Text section
I just had a Release Retrospective for my scrum team. We talked a lot about our release process.
I pointed out that because our company is not able to tolerate bugs in our production environment we are not be able to adhere to the traditional scrum mantra of releasing often.
In short, we are a medical company. Bugs in production can cause issues with patient care. (A rapid fix release does not help the patient that was negatively impacted by the bug.)
I pointed out that scrum does not have a formal quality assurance process. (It is assumed that testing will be done during development.)
I then stated that scrum has an implied expectation of bugs in production. (Based on the process of releasing early and often.) The Scrum Process people in the room said that scrum is not that way. They said that properly done scrum can be bug free in production.
So here is my question:
How does testing and quality assurance work for scrum? (So that there is very low occurrence of bugs in production.)
OR
Is there documentation that bugs are expected to a small degree in Scrum (along with quick follow up releases)?
NOTE: This is for full enterprise level development. We have 6+ WCF services, several Service Buses, 4 databases, a WPF front end application and a Web Interface all written by two separate scrum teams of about 6-8 people each. This means answers that include just coding it right the first time are not realistic.
NOTE II: I know that no software product is going to be bug free. But our release process (non-agile) catches the few that get past our development process and brings our software fairly close to the "No Bugs" level.

Task prompt
In the post about testing under scrum, what kind of company does the writer say they work for? Please answer briefly.

Records from a data source
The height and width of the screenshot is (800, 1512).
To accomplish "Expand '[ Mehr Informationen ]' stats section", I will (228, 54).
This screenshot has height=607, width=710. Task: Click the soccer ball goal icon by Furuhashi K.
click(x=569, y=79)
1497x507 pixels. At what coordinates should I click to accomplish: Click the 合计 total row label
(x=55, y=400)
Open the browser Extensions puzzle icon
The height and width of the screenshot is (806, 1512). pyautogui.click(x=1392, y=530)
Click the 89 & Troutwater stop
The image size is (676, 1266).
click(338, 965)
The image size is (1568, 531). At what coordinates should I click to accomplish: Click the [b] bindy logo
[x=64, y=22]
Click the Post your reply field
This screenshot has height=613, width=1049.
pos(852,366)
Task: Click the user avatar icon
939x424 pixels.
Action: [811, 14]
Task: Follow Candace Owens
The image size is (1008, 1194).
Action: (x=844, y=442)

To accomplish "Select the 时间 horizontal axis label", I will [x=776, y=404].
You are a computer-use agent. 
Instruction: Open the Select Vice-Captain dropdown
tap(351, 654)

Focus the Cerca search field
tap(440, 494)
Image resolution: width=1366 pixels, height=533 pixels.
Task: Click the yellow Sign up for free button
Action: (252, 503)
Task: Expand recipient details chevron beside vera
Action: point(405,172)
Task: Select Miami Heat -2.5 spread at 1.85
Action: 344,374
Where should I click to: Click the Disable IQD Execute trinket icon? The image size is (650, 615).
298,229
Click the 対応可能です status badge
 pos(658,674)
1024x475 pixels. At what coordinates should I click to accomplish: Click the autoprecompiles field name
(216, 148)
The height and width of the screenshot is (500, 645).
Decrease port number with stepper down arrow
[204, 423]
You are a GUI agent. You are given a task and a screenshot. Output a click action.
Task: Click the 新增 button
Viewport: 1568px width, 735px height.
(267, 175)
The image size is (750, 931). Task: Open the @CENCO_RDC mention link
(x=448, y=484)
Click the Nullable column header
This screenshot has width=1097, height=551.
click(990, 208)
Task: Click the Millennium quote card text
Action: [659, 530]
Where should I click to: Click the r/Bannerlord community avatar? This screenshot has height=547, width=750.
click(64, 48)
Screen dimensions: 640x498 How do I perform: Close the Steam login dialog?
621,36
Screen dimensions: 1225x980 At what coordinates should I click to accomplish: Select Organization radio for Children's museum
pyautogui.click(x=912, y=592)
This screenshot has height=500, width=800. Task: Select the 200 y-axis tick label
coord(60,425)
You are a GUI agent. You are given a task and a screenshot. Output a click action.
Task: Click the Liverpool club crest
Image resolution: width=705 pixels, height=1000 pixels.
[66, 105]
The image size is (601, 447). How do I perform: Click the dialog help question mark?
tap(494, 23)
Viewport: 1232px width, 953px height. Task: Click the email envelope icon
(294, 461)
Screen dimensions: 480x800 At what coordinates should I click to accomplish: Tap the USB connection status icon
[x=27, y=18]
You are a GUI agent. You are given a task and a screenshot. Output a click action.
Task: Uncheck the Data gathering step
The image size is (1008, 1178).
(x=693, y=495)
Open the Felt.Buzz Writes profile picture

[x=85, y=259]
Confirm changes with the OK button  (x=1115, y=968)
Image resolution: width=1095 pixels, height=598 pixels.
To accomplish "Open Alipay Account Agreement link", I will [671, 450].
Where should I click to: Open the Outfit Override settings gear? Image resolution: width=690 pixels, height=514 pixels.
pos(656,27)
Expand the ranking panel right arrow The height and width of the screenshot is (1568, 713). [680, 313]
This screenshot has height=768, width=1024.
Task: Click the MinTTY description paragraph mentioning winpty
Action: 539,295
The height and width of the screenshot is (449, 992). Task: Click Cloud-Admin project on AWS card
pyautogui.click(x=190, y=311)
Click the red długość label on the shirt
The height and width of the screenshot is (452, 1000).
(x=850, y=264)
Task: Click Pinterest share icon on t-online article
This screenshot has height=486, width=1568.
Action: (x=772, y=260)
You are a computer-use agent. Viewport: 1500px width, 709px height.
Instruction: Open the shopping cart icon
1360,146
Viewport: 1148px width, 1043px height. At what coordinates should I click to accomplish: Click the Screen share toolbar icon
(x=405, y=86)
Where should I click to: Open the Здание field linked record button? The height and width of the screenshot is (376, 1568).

Response for this exercise
A medical company.